Movie reviews

ANNE HATHAWAY’S inability to master a Yorkshire accent for more than a few syllables at a time is the least of the problems that beset One Day (12A).

Movie reviews

Adapted from the bestselling novel by David Nicholl, the romantic drama opens with Emma (Hathaway) and Dexter (Jim Sturgess) engaging in drunken fumblings on the night they graduate from college in Edinburgh. The fumblings peter out, a platonic friendship is born, and the diametrically mismatched pair — she’s frumpy, bookish and socially awkward, he’s attractive, charismatic and shallow — embark on a tempestuous relationship that we, the audience, dip into every year, each time on the same date, July 15. The story may have been more artfully told in the novel, but as a movie it’s all rather flat. Virtually every development is signposted, in part because the lead characters’ development is a reverse mirror of the other: Emma evolves from ugly duckling to elegant swan, whereas Dexter squanders his early fame and fortune to become a social pariah and professional failure. Hathaway and Sturgess are individually strong in their roles: Hathaway, her misfiring accent notwithstanding, is surprisingly convincing in the part of the misfit Emma, while Sturgess oozes confidence as the feckless but likeable Dexter. Crucially, however, there’s a distinct lack of chemistry between the star-crossed pair, although this may well be due to how quickly their characters begin to change almost as soon as we meet them.

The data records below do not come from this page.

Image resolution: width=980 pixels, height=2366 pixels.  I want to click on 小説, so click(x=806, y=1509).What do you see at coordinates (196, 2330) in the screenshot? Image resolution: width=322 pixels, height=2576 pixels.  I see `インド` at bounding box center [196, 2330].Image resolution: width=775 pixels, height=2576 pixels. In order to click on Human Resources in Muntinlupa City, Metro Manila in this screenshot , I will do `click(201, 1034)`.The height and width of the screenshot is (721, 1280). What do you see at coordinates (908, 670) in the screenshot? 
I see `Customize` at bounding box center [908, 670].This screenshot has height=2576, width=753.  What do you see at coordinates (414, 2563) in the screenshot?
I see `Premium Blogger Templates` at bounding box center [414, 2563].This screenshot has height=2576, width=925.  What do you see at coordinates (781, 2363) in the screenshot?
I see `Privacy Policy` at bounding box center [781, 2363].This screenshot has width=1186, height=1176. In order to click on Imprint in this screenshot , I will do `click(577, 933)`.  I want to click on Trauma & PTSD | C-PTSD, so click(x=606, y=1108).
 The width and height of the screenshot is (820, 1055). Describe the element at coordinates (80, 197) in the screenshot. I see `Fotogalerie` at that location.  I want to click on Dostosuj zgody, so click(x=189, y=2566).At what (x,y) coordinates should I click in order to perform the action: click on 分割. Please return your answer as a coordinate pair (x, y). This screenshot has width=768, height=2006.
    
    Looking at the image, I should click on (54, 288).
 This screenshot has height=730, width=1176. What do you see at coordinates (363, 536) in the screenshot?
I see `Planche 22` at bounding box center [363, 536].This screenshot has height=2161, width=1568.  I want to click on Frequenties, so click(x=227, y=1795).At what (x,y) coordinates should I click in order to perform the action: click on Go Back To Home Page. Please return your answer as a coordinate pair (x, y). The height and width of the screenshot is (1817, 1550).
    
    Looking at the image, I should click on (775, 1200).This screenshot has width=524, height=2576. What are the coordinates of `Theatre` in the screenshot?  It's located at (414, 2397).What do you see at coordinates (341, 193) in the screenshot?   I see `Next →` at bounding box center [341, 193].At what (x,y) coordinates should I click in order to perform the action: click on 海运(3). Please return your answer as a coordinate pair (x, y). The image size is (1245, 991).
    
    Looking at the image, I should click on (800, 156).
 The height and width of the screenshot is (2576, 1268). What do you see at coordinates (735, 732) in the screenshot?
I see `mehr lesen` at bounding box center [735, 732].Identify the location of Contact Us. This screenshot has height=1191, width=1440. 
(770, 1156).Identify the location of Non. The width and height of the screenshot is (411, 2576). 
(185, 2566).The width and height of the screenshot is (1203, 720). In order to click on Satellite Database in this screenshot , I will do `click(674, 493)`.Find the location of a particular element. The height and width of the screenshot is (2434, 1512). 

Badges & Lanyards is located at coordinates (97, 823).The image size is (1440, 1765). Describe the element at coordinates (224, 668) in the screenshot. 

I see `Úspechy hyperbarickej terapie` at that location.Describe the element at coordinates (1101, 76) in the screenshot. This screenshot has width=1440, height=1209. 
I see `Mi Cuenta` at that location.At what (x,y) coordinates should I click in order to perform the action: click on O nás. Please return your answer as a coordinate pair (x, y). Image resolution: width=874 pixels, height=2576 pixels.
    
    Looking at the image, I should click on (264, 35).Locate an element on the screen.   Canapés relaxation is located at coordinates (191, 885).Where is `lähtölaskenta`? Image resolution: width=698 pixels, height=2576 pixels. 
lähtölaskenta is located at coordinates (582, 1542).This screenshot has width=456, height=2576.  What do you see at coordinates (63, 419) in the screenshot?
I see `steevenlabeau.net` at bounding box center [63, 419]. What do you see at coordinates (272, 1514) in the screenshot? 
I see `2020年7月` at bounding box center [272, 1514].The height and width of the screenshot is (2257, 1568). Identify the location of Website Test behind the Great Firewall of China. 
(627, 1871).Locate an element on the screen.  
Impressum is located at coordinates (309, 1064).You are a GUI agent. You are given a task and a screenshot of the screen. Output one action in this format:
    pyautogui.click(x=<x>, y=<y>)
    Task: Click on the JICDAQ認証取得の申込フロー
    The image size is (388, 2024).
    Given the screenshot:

There’s very little amour fou to be had in One Day, however. No sense of the earth-tilting power of passion, thwarted or otherwise. Instead we get a clinical, contrived and slightly cynical affair that brings to mind Same Time, Next Year (1978) and When Harry Met Sally (1989), although the comparisons are likely to be unflattering.

Treacle Jr (16s) opens with Tom (Tom Fisher) walking out of his suburban home and away from his wife and child, ostensibly to go to work. Instead, Tom proceeds to make himself homeless on the London streets, ripping up his credit cards, throwing away his wallet and sleeping rough. Almost before we can ask why, Tom gets beaten up and finds himself in an ER, where he meets Aidan (Aidan Gillen). A manic personality and non-stop talker who appears to have the mental age of a five-year-old, Aidan has dark secrets to conceal, among them a physically abusive girlfriend, Linda (Riann Steele). Written and directed by Jamie Thraves, Treacle Jr is a fitfully fascinating character study that surges to life whenever Gillen’s character appears on screen. It’s a strong double-hander from Fisher and Gillen. In fact, as the polar opposites of their characters dovetail, albeit too neatly: the taciturn, brooding and possibly suicidal Tom finds some solace in Aidan’s irrepressible optimism, with the flighty Aidan responding to Tom’s stolid sense of fair play and moral rectitude.

The film does cheat the viewer, however. Tom renounces his conventional life, yet conveniently discovers a credit card when his finances reach rock-bottom; Aidan is equal parts simpleton and victim until the story requires him to discover unsuspected reserves of intelligence and strength. Plot twists like these make the overall tale of physical and emotional squalor rather facile, undermining the convincing characterisations Gillen and Fisher work so hard to establish. That said, it’s an intriguing and ambitious piece of filmmaking, and establishes Thraves as a name to watch for in the future.

Final Destination 5 (15A) recycles that franchise’s preposterous plot as a group of people cheat death when one of their number, Sam (Nicholas D’Agosto), foresees the collapse of a bridge and leads them all to safety. Unimpressed and hungry for souls, Death begins to stalk the group one by one, and soon the corpses are piling up. The twist here is that Sam & Co hatch a plot to deceive Death by providing Him with other deaths to balance His ledger, but any plot at all is secondary to the relentless sequence of increasingly inventive and implausible murders. It’s all laughably ludicrous. Mind you, the ‘comedy’ offered here will appeal to a very particular sense of humour.